_Records shown:_
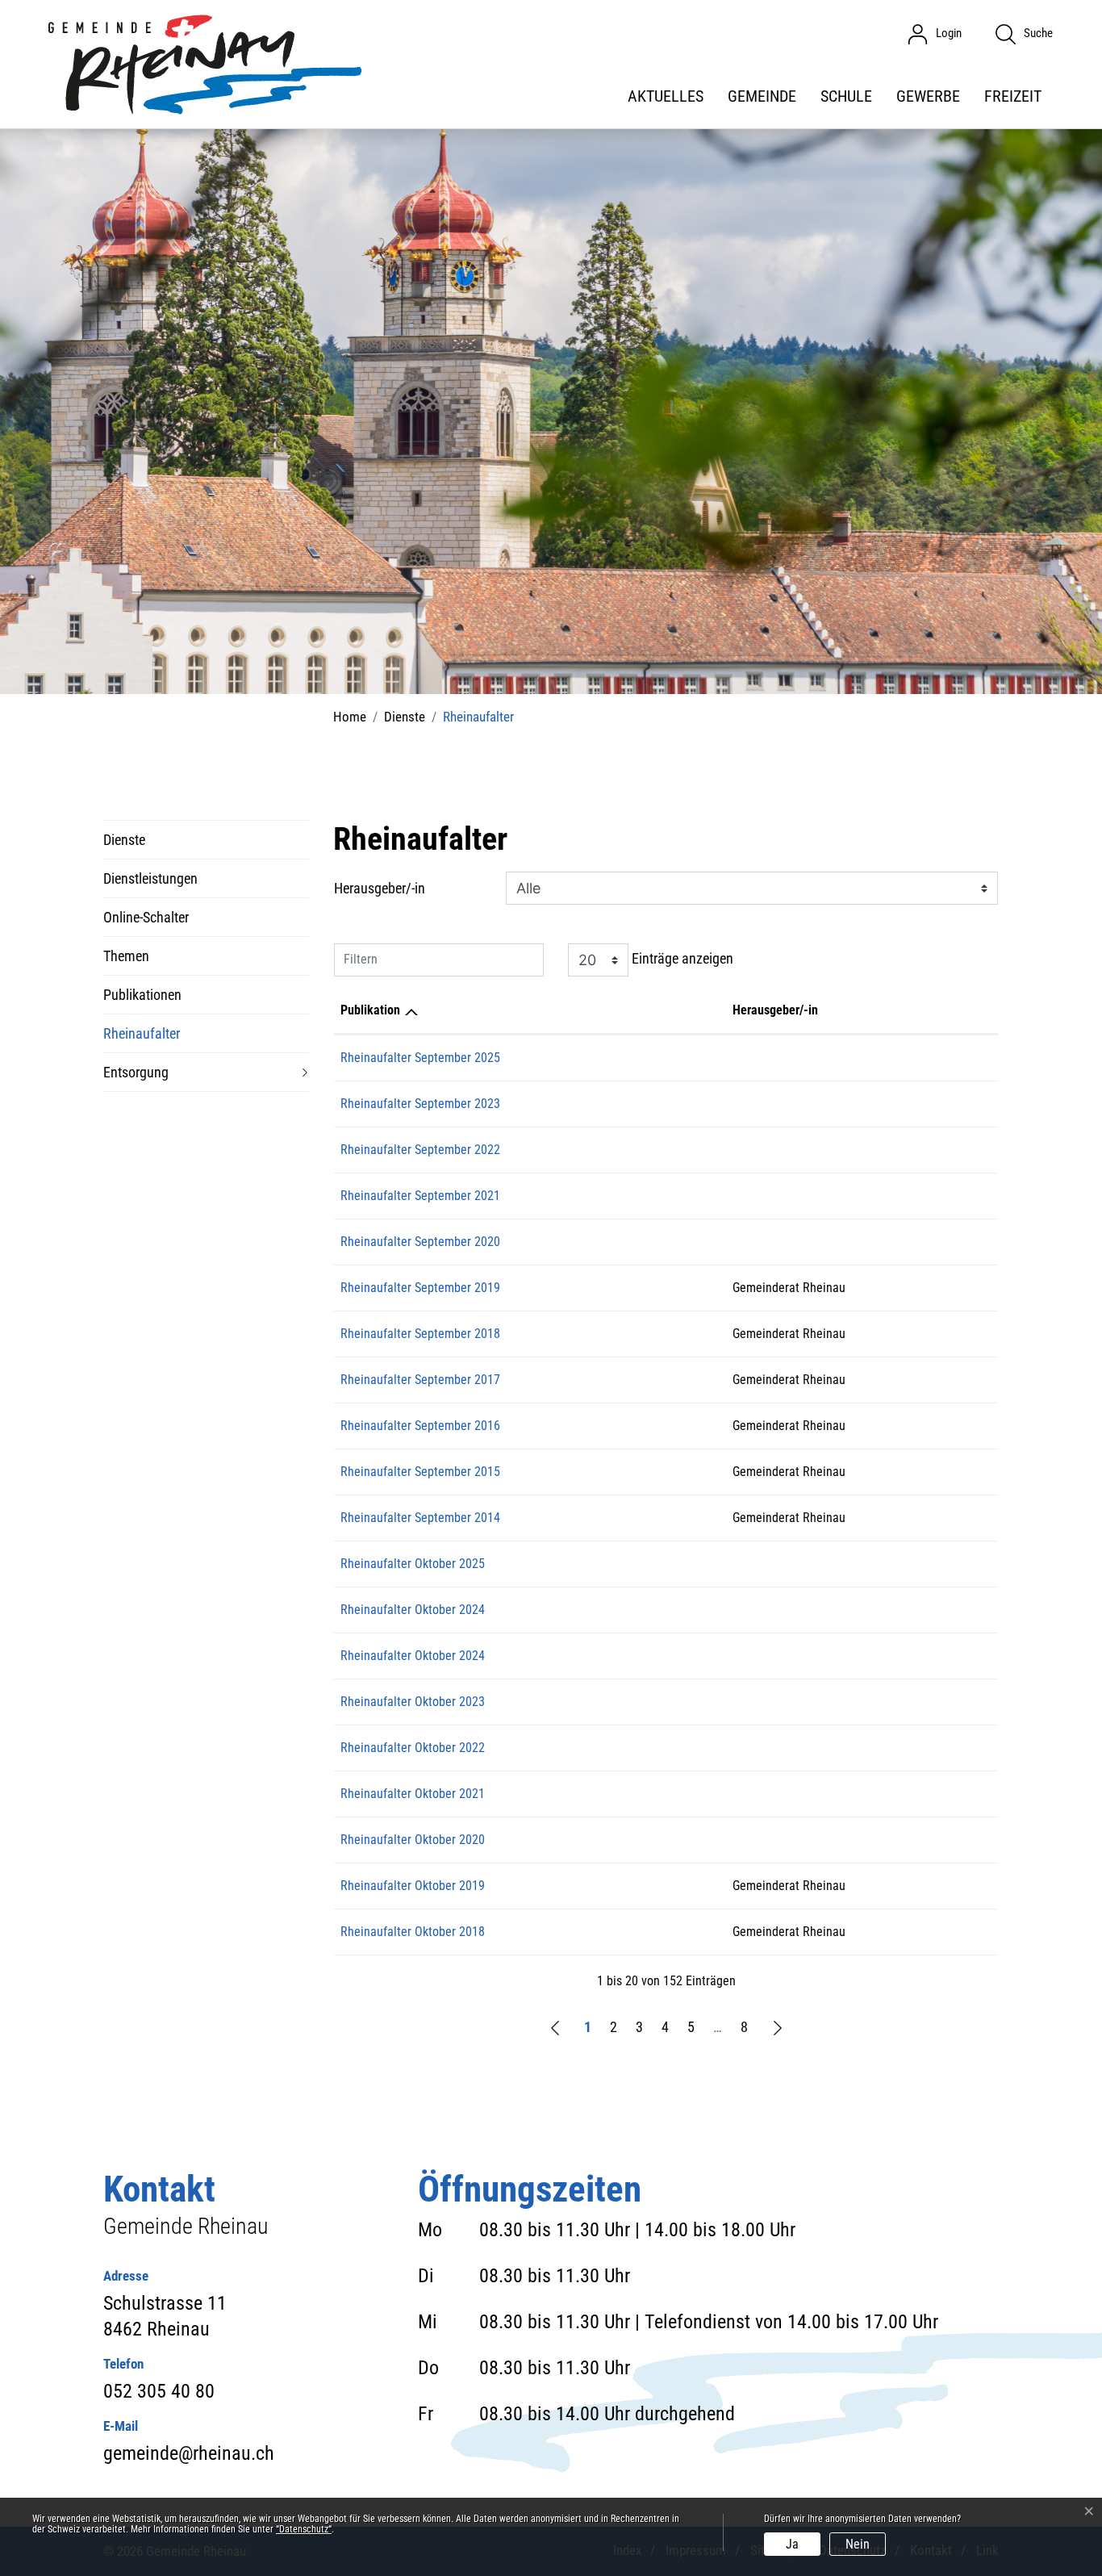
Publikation (370, 1010)
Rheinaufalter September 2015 (420, 1471)
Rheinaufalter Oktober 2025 (412, 1563)
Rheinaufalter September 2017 (420, 1379)
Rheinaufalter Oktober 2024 (412, 1609)
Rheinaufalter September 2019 (420, 1287)
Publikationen (142, 994)
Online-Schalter (146, 917)
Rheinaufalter (141, 1039)
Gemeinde (762, 96)
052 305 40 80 (159, 2391)
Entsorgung (136, 1072)
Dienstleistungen (150, 878)
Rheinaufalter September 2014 (420, 1517)
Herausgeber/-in (379, 888)
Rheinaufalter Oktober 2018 (412, 1931)
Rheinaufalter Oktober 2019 (412, 1885)
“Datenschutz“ (304, 2529)
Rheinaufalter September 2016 (420, 1425)
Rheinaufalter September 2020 (420, 1241)
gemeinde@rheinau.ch (188, 2453)
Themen (126, 955)
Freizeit (1012, 96)
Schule (846, 96)
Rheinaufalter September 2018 (420, 1333)
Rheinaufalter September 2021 (420, 1195)
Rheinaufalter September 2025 (420, 1057)
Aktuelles (665, 96)
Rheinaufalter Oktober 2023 (412, 1701)
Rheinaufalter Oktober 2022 (412, 1747)
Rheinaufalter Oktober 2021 (412, 1793)
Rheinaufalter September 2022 (420, 1149)
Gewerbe (928, 96)
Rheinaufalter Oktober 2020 (412, 1839)
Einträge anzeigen (680, 958)
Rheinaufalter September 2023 (420, 1103)
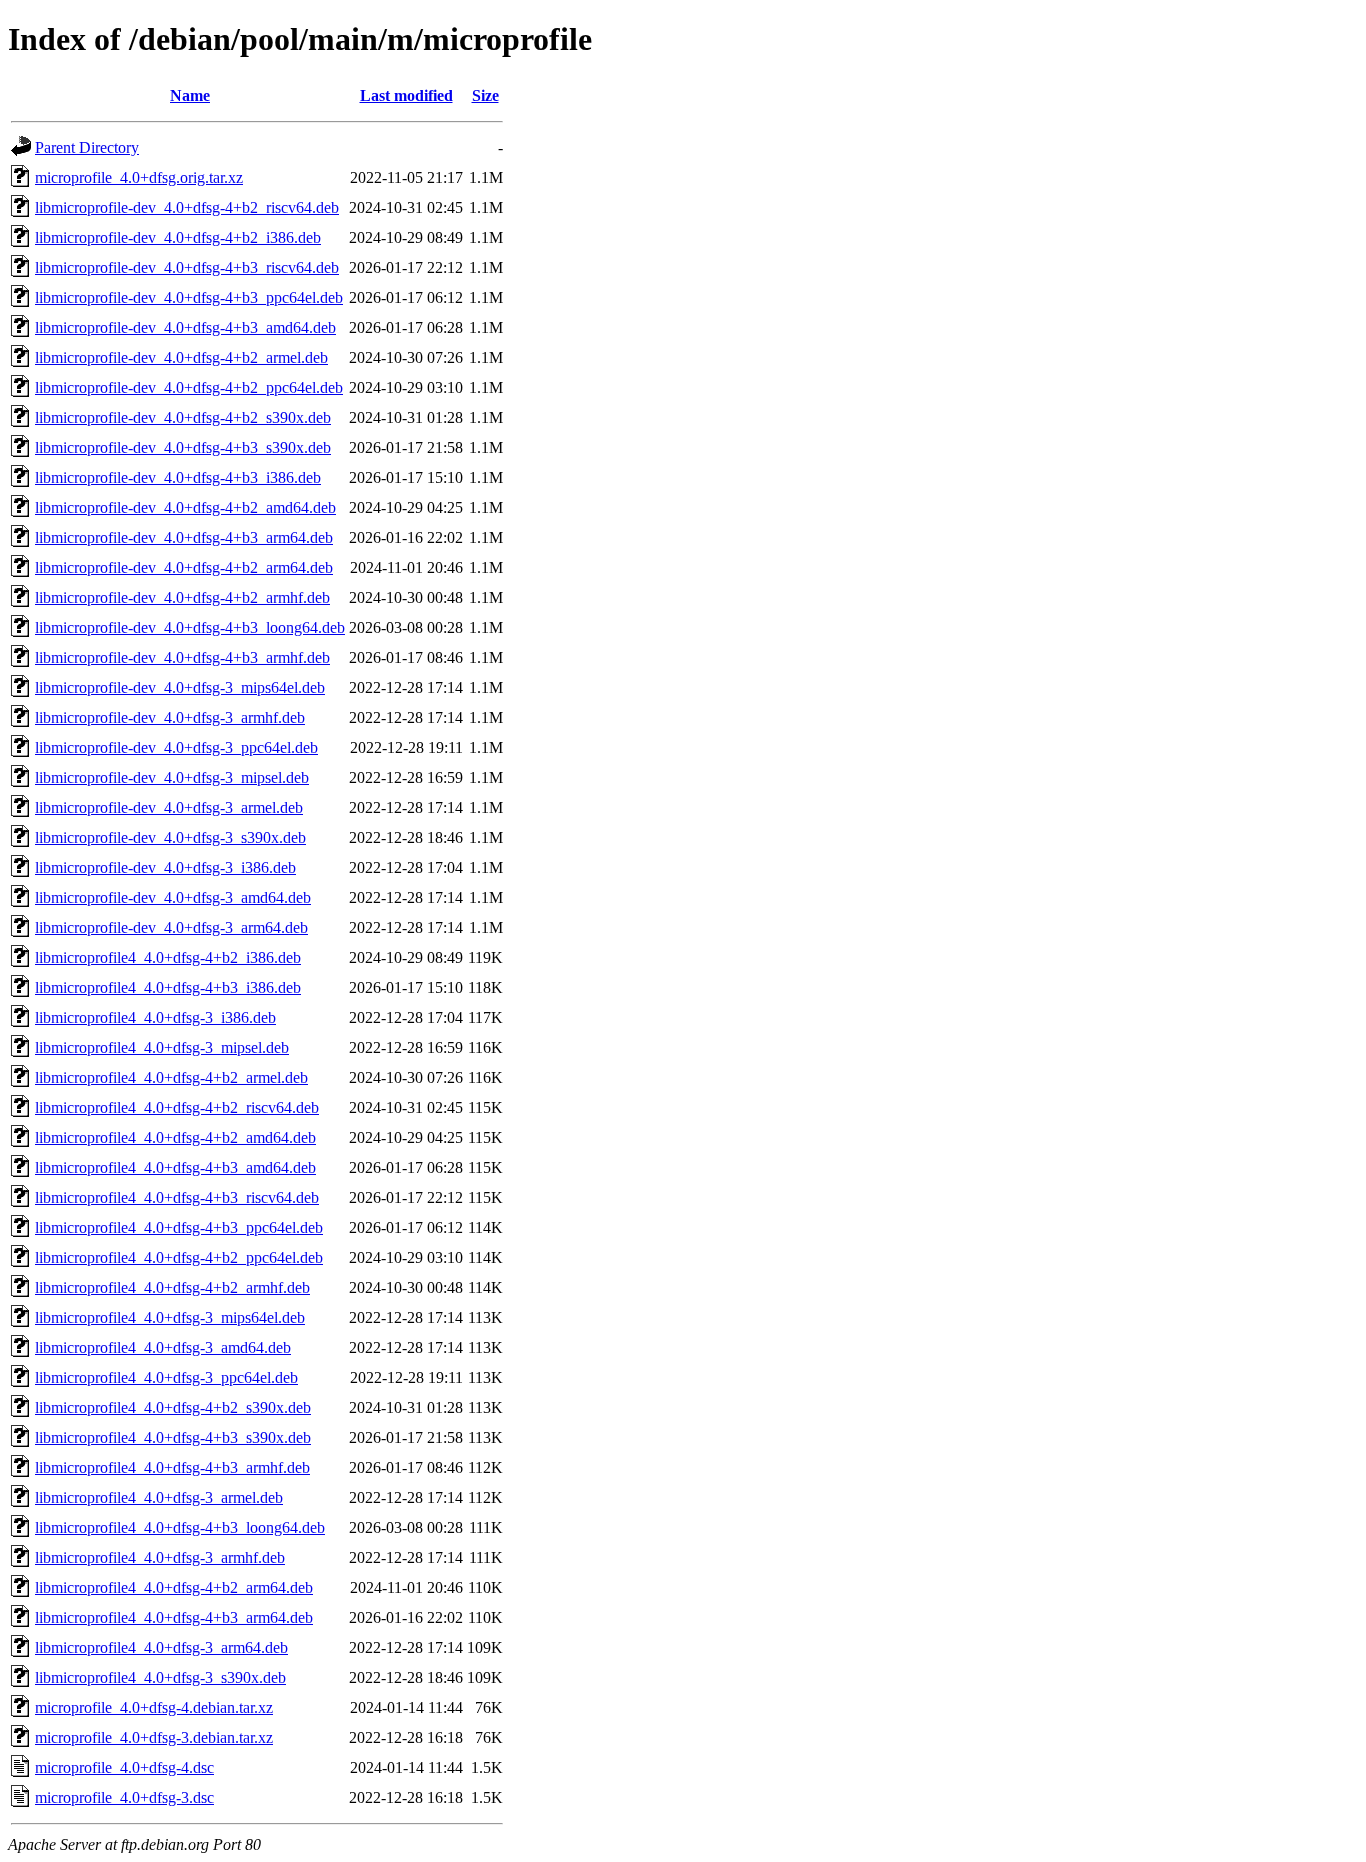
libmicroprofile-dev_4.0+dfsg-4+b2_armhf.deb (182, 597)
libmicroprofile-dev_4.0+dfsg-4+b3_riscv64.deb (187, 267)
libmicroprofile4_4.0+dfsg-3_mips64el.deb (170, 1317)
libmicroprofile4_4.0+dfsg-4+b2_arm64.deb (174, 1587)
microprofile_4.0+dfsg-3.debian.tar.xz (154, 1737)
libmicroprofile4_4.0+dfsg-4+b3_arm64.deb (174, 1617)
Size (485, 95)
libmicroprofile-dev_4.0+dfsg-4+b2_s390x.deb (183, 417)
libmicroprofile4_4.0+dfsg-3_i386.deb (155, 1017)
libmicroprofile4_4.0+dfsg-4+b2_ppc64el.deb (179, 1257)
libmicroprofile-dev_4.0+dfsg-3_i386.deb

_Goal of the exercise:_
Each line in the data that holds the string "Oktober" needs to be copied.

_Solved exercise:_
Rheinaufalter Oktober 2025 (412, 1563)
Rheinaufalter Oktober 2024 (412, 1609)
Rheinaufalter Oktober 2018 (412, 1931)
Rheinaufalter Oktober 2019 (412, 1885)
Rheinaufalter Oktober 2023 (412, 1701)
Rheinaufalter Oktober 2022 (412, 1747)
Rheinaufalter Oktober 2021 (412, 1793)
Rheinaufalter Oktober 2020 (412, 1839)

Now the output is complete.